Closed wangmengzhi closed 1 year ago

wangmengzhi commented 1 year ago

kv = prev_kv * (1 - 1 / scale).view(self.num_heads, 1, 1) + kv / scale.view(self.num_heads, 1, 1) line 108 in the multiscale_retention.py should be kv = prev_kv * (prev_scale.sqrt() * decay / scale.sqrt()).view(self.num_heads, 1, 1) + kv / scale.sqrt().view(self.num_heads, 1, 1) because line 65 of retnet.py has the sqrt function mask = mask / mask.sum(dim=-1, keepdim=True).sqrt()

sunyt32 commented 1 year ago

The division here is to control numerical stability and invariant to LayerNorm. I believe your modification also works.

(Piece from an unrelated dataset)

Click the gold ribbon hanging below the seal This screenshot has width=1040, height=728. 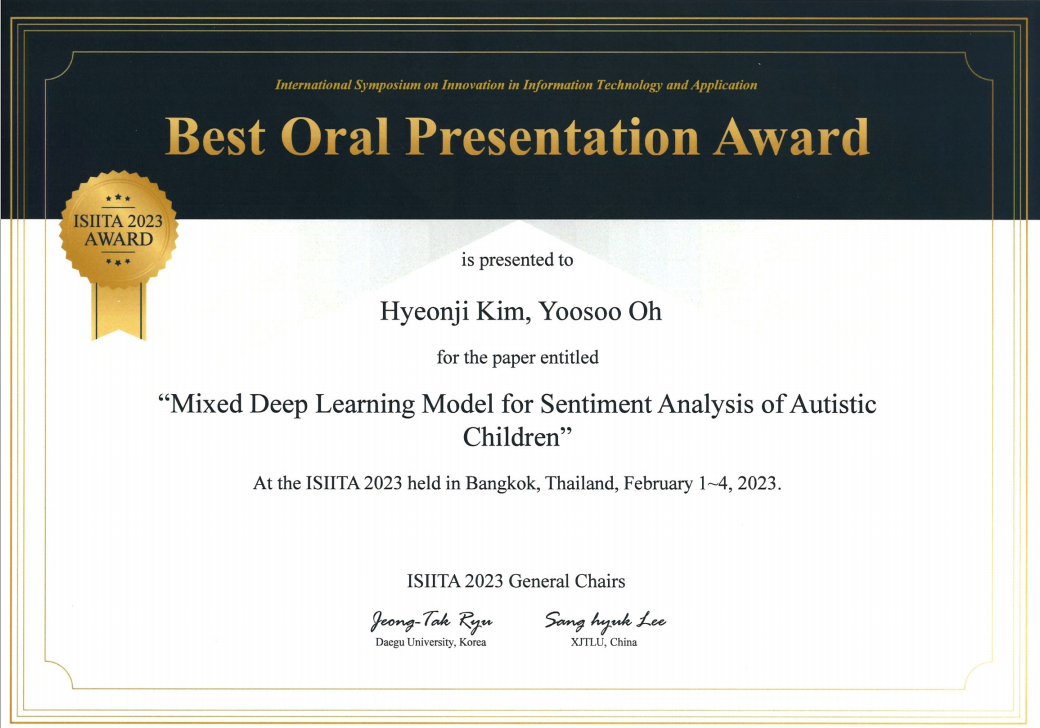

donglixp commented 1 year ago

@wangmengzhi The normalization doesn't affect the final results, because GN is scale-invariant. But it helps to rescale the numerical values. Both should work fine in practice.

wangmengzhi commented 1 year ago

I wrote a piece of code to check consistency:

from multiscale_retention import MultiScaleRetention
from retnet import RetNetRelPos
import argparse
import torch

parser = argparse.ArgumentParser()
parser.add_argument('--layernorm_eps', type=float, default=1e-5)
parser.add_argument('--decoder_embed_dim', type=int, default=512)
parser.add_argument('--decoder_retention_heads', type=int, default=2)
parser.add_argument('--recurrent_chunk_size', type=int, default=0)
args = parser.parse_args()

torch.manual_seed(0)
B,T,D=32,100,512
pos=RetNetRelPos(args)
pos_para=pos(T)
ret=MultiScaleRetention(args, args.decoder_embed_dim, args.decoder_retention_heads)
ret.eval()
x=torch.rand(B,T,D)
y1=ret(x,pos_para)

y2=[]
state={}
for t in range(T):
    pos_rec=pos(t+1, activate_recurrent=True)
    y=ret(x[:,t:t+1], pos_rec, incremental_state=state)
    y2.append(y.squeeze(1))
y2=torch.stack(y2).permute(1,0,2)
print((y1-y2).abs().sum().item())

The output is 22011.2265625. If layernorm_eps set to 1e-10, output is 254.89244079589844 But if I use kv = prev_kv * (prev_scale.sqrt() * decay / scale.sqrt()).view(self.num_heads, 1, 1) + kv / scale.sqrt().view(self.num_heads, 1, 1) The output is 0.021843837574124336. The difference is much smaller. I don't think GN is enough.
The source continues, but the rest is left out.